____ DATASET EXCERPTS
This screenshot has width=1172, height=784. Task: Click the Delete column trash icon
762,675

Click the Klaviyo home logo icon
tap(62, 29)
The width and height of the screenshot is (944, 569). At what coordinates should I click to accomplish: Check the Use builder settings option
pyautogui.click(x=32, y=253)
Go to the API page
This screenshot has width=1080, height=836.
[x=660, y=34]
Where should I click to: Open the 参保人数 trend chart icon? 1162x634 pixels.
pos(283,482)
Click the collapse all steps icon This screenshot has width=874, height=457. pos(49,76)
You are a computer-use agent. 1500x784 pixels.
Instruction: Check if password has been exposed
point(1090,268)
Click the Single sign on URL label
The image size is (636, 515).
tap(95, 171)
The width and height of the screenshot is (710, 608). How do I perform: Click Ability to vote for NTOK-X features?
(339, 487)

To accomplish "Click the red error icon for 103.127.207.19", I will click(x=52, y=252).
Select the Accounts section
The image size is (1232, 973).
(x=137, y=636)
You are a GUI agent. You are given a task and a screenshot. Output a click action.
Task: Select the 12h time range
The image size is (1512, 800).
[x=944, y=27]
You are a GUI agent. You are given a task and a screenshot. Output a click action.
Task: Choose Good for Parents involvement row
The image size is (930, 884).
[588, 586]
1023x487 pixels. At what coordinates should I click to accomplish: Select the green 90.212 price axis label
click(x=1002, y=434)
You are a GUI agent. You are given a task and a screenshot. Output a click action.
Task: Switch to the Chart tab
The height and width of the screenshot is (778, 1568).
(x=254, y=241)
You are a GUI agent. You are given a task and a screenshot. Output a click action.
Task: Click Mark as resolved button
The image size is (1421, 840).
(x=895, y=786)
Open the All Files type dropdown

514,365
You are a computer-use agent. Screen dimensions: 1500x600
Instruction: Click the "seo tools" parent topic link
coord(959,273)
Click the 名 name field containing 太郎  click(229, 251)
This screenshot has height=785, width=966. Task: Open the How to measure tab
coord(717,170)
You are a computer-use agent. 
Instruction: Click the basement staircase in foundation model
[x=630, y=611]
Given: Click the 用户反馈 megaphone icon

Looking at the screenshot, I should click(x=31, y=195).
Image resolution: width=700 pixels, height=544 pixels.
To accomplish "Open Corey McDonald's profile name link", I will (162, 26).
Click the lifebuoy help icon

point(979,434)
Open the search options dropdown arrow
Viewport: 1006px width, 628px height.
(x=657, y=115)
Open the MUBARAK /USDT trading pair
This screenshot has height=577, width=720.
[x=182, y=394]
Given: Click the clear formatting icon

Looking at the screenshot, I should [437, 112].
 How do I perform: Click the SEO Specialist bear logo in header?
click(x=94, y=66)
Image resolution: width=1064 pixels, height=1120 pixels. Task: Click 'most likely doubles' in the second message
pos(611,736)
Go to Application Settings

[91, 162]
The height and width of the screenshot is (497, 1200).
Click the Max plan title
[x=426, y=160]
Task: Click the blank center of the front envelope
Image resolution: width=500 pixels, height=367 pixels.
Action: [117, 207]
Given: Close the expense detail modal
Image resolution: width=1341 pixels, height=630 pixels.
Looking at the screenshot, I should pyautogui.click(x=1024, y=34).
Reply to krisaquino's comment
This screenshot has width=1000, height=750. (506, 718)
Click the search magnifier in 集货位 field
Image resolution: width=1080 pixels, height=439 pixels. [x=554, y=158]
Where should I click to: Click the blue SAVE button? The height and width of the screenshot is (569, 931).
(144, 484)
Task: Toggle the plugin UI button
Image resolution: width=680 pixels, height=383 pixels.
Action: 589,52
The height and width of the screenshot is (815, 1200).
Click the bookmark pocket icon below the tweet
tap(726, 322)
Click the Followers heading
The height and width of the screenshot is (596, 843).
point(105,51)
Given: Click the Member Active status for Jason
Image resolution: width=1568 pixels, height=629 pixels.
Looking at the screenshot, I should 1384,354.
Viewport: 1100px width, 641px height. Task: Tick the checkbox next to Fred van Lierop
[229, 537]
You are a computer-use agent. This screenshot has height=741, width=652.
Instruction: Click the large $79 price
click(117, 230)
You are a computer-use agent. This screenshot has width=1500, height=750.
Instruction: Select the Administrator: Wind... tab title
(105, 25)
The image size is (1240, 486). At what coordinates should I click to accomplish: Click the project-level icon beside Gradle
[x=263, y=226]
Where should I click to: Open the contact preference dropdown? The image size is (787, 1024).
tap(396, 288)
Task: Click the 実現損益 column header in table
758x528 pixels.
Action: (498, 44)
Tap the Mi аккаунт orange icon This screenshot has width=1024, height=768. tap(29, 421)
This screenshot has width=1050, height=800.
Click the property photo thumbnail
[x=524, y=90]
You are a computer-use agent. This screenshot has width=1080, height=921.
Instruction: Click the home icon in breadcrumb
________
■ PROBLEM DESCRIPTION: Write out all the data again, exactly as it appears.

■ ANSWER BOX:
This screenshot has width=1172, height=784. Task: Click the Delete column trash icon
762,675

Click the Klaviyo home logo icon
tap(62, 29)
The width and height of the screenshot is (944, 569). At what coordinates should I click to accomplish: Check the Use builder settings option
pyautogui.click(x=32, y=253)
Go to the API page
This screenshot has width=1080, height=836.
[x=660, y=34]
Where should I click to: Open the 参保人数 trend chart icon? 1162x634 pixels.
pos(283,482)
Click the collapse all steps icon This screenshot has width=874, height=457. pos(49,76)
You are a computer-use agent. 1500x784 pixels.
Instruction: Check if password has been exposed
point(1090,268)
Click the Single sign on URL label
The image size is (636, 515).
tap(95, 171)
The width and height of the screenshot is (710, 608). How do I perform: Click Ability to vote for NTOK-X features?
(339, 487)

To accomplish "Click the red error icon for 103.127.207.19", I will click(x=52, y=252).
Select the Accounts section
The image size is (1232, 973).
(x=137, y=636)
You are a GUI agent. You are given a task and a screenshot. Output a click action.
Task: Select the 12h time range
The image size is (1512, 800).
[x=944, y=27]
You are a GUI agent. You are given a task and a screenshot. Output a click action.
Task: Choose Good for Parents involvement row
The image size is (930, 884).
[588, 586]
1023x487 pixels. At what coordinates should I click to accomplish: Select the green 90.212 price axis label
click(x=1002, y=434)
You are a GUI agent. You are given a task and a screenshot. Output a click action.
Task: Switch to the Chart tab
The height and width of the screenshot is (778, 1568).
(x=254, y=241)
You are a GUI agent. You are given a task and a screenshot. Output a click action.
Task: Click Mark as resolved button
The image size is (1421, 840).
(x=895, y=786)
Open the All Files type dropdown

514,365
You are a computer-use agent. Screen dimensions: 1500x600
Instruction: Click the "seo tools" parent topic link
coord(959,273)
Click the 名 name field containing 太郎  click(229, 251)
This screenshot has height=785, width=966. Task: Open the How to measure tab
coord(717,170)
You are a computer-use agent. 
Instruction: Click the basement staircase in foundation model
[x=630, y=611]
Given: Click the 用户反馈 megaphone icon

Looking at the screenshot, I should click(x=31, y=195).
Image resolution: width=700 pixels, height=544 pixels.
To accomplish "Open Corey McDonald's profile name link", I will (162, 26).
Click the lifebuoy help icon

point(979,434)
Open the search options dropdown arrow
Viewport: 1006px width, 628px height.
(x=657, y=115)
Open the MUBARAK /USDT trading pair
This screenshot has height=577, width=720.
[x=182, y=394]
Given: Click the clear formatting icon

Looking at the screenshot, I should [437, 112].
 How do I perform: Click the SEO Specialist bear logo in header?
click(x=94, y=66)
Image resolution: width=1064 pixels, height=1120 pixels. Task: Click 'most likely doubles' in the second message
pos(611,736)
Go to Application Settings

[91, 162]
The height and width of the screenshot is (497, 1200).
Click the Max plan title
[x=426, y=160]
Task: Click the blank center of the front envelope
Image resolution: width=500 pixels, height=367 pixels.
Action: [117, 207]
Given: Close the expense detail modal
Image resolution: width=1341 pixels, height=630 pixels.
Looking at the screenshot, I should pyautogui.click(x=1024, y=34).
Reply to krisaquino's comment
This screenshot has width=1000, height=750. (506, 718)
Click the search magnifier in 集货位 field
Image resolution: width=1080 pixels, height=439 pixels. [x=554, y=158]
Where should I click to: Click the blue SAVE button? The height and width of the screenshot is (569, 931).
(144, 484)
Task: Toggle the plugin UI button
Image resolution: width=680 pixels, height=383 pixels.
Action: 589,52
The height and width of the screenshot is (815, 1200).
Click the bookmark pocket icon below the tweet
tap(726, 322)
Click the Followers heading
The height and width of the screenshot is (596, 843).
point(105,51)
Given: Click the Member Active status for Jason
Image resolution: width=1568 pixels, height=629 pixels.
Looking at the screenshot, I should 1384,354.
Viewport: 1100px width, 641px height. Task: Tick the checkbox next to Fred van Lierop
[229, 537]
You are a computer-use agent. This screenshot has height=741, width=652.
Instruction: Click the large $79 price
click(117, 230)
You are a computer-use agent. This screenshot has width=1500, height=750.
Instruction: Select the Administrator: Wind... tab title
(105, 25)
The image size is (1240, 486). At what coordinates should I click to accomplish: Click the project-level icon beside Gradle
[x=263, y=226]
Where should I click to: Open the contact preference dropdown? The image size is (787, 1024).
tap(396, 288)
Task: Click the 実現損益 column header in table
758x528 pixels.
Action: (498, 44)
Tap the Mi аккаунт orange icon This screenshot has width=1024, height=768. tap(29, 421)
This screenshot has width=1050, height=800.
Click the property photo thumbnail
[x=524, y=90]
You are a computer-use agent. This screenshot has width=1080, height=921.
Instruction: Click the home icon in breadcrumb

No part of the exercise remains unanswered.